[Data excerpts]

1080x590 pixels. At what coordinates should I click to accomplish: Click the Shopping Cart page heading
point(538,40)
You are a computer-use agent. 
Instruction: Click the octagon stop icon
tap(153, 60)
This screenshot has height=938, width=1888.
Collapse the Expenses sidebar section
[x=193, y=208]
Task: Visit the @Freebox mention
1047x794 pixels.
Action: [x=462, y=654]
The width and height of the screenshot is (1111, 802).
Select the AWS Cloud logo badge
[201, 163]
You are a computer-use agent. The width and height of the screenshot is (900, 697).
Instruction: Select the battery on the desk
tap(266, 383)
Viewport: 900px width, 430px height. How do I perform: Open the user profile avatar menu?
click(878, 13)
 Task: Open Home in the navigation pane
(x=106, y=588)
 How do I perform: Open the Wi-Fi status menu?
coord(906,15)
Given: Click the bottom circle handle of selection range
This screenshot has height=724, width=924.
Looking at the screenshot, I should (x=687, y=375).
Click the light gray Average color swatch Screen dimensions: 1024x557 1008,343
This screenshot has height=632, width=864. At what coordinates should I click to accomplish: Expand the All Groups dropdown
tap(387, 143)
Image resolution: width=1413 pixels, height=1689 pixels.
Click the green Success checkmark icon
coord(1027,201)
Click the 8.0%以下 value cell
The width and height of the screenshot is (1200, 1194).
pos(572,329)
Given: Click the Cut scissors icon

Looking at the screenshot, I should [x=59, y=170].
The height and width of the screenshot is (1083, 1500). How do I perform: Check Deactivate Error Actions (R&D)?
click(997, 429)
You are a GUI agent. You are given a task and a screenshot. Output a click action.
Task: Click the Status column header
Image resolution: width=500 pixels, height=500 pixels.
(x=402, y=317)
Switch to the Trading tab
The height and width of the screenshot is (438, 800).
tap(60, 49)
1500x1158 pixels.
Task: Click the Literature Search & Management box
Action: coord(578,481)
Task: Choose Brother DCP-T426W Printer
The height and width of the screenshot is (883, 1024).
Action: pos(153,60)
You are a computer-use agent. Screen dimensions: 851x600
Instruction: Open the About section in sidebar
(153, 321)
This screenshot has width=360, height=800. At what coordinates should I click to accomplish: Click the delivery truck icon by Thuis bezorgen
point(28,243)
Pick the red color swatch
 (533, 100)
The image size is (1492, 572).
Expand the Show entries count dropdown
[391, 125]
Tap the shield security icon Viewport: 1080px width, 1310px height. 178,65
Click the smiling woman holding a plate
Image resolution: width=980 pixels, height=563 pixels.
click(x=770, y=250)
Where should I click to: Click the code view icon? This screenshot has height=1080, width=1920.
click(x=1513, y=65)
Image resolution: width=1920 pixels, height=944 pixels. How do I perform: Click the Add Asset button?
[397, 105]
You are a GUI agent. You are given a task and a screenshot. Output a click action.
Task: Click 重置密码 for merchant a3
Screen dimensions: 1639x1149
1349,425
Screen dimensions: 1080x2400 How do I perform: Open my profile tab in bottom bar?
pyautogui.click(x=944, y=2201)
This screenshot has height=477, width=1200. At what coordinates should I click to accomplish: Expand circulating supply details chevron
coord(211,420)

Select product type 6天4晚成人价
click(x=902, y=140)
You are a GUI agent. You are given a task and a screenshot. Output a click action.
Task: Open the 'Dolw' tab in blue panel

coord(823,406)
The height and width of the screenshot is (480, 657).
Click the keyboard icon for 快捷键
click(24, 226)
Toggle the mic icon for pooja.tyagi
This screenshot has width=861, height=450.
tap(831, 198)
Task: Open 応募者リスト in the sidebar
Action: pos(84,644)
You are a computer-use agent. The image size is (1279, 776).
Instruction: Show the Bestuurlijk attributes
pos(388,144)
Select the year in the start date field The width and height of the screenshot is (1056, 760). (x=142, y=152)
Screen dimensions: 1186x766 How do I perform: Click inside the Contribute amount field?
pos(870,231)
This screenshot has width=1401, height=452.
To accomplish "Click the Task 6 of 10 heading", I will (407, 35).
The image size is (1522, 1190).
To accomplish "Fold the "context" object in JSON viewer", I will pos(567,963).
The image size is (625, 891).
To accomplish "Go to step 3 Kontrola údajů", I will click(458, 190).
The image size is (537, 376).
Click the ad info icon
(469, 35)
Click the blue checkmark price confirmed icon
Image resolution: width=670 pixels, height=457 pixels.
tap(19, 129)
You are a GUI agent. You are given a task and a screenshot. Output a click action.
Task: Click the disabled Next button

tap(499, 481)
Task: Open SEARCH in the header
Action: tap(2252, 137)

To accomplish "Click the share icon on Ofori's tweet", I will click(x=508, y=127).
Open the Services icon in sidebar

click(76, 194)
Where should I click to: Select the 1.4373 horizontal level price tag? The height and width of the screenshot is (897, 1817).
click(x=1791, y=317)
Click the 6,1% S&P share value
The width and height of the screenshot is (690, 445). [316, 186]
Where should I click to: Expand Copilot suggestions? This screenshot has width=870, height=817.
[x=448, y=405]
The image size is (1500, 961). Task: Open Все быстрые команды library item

[Exercise goal] Please give all of the entries again, exactly as written.

[Response to this exercise]
1080x590 pixels. At what coordinates should I click to accomplish: Click the Shopping Cart page heading
point(538,40)
You are a computer-use agent. 
Instruction: Click the octagon stop icon
tap(153, 60)
This screenshot has height=938, width=1888.
Collapse the Expenses sidebar section
[x=193, y=208]
Task: Visit the @Freebox mention
1047x794 pixels.
Action: [x=462, y=654]
The width and height of the screenshot is (1111, 802).
Select the AWS Cloud logo badge
[201, 163]
You are a computer-use agent. The width and height of the screenshot is (900, 697).
Instruction: Select the battery on the desk
tap(266, 383)
Viewport: 900px width, 430px height. How do I perform: Open the user profile avatar menu?
click(878, 13)
 Task: Open Home in the navigation pane
(x=106, y=588)
 How do I perform: Open the Wi-Fi status menu?
coord(906,15)
Given: Click the bottom circle handle of selection range
This screenshot has height=724, width=924.
Looking at the screenshot, I should (x=687, y=375).
Click the light gray Average color swatch Screen dimensions: 1024x557 1008,343
This screenshot has height=632, width=864. At what coordinates should I click to accomplish: Expand the All Groups dropdown
tap(387, 143)
Image resolution: width=1413 pixels, height=1689 pixels.
Click the green Success checkmark icon
coord(1027,201)
Click the 8.0%以下 value cell
The width and height of the screenshot is (1200, 1194).
pos(572,329)
Given: Click the Cut scissors icon

Looking at the screenshot, I should [x=59, y=170].
The height and width of the screenshot is (1083, 1500). How do I perform: Check Deactivate Error Actions (R&D)?
click(997, 429)
You are a GUI agent. You are given a task and a screenshot. Output a click action.
Task: Click the Status column header
Image resolution: width=500 pixels, height=500 pixels.
(x=402, y=317)
Switch to the Trading tab
The height and width of the screenshot is (438, 800).
tap(60, 49)
1500x1158 pixels.
Task: Click the Literature Search & Management box
Action: coord(578,481)
Task: Choose Brother DCP-T426W Printer
The height and width of the screenshot is (883, 1024).
Action: pos(153,60)
You are a computer-use agent. Screen dimensions: 851x600
Instruction: Open the About section in sidebar
(153, 321)
This screenshot has width=360, height=800. At what coordinates should I click to accomplish: Click the delivery truck icon by Thuis bezorgen
point(28,243)
Pick the red color swatch
 (533, 100)
The image size is (1492, 572).
Expand the Show entries count dropdown
[391, 125]
Tap the shield security icon Viewport: 1080px width, 1310px height. 178,65
Click the smiling woman holding a plate
Image resolution: width=980 pixels, height=563 pixels.
click(x=770, y=250)
Where should I click to: Click the code view icon? This screenshot has height=1080, width=1920.
click(x=1513, y=65)
Image resolution: width=1920 pixels, height=944 pixels. How do I perform: Click the Add Asset button?
[397, 105]
You are a GUI agent. You are given a task and a screenshot. Output a click action.
Task: Click 重置密码 for merchant a3
Screen dimensions: 1639x1149
1349,425
Screen dimensions: 1080x2400 How do I perform: Open my profile tab in bottom bar?
pyautogui.click(x=944, y=2201)
This screenshot has height=477, width=1200. At what coordinates should I click to accomplish: Expand circulating supply details chevron
coord(211,420)

Select product type 6天4晚成人价
click(x=902, y=140)
You are a GUI agent. You are given a task and a screenshot. Output a click action.
Task: Open the 'Dolw' tab in blue panel

coord(823,406)
The height and width of the screenshot is (480, 657).
Click the keyboard icon for 快捷键
click(24, 226)
Toggle the mic icon for pooja.tyagi
This screenshot has width=861, height=450.
tap(831, 198)
Task: Open 応募者リスト in the sidebar
Action: pos(84,644)
You are a computer-use agent. The image size is (1279, 776).
Instruction: Show the Bestuurlijk attributes
pos(388,144)
Select the year in the start date field The width and height of the screenshot is (1056, 760). (x=142, y=152)
Screen dimensions: 1186x766 How do I perform: Click inside the Contribute amount field?
pos(870,231)
This screenshot has width=1401, height=452.
To accomplish "Click the Task 6 of 10 heading", I will (407, 35).
The image size is (1522, 1190).
To accomplish "Fold the "context" object in JSON viewer", I will pos(567,963).
The image size is (625, 891).
To accomplish "Go to step 3 Kontrola údajů", I will click(458, 190).
The image size is (537, 376).
Click the ad info icon
(469, 35)
Click the blue checkmark price confirmed icon
Image resolution: width=670 pixels, height=457 pixels.
tap(19, 129)
You are a GUI agent. You are given a task and a screenshot. Output a click action.
Task: Click the disabled Next button

tap(499, 481)
Task: Open SEARCH in the header
Action: tap(2252, 137)

To accomplish "Click the share icon on Ofori's tweet", I will click(x=508, y=127).
Open the Services icon in sidebar

click(76, 194)
Where should I click to: Select the 1.4373 horizontal level price tag? The height and width of the screenshot is (897, 1817).
click(x=1791, y=317)
Click the 6,1% S&P share value
The width and height of the screenshot is (690, 445). [316, 186]
Where should I click to: Expand Copilot suggestions? This screenshot has width=870, height=817.
[x=448, y=405]
The image size is (1500, 961). Task: Open Все быстрые команды library item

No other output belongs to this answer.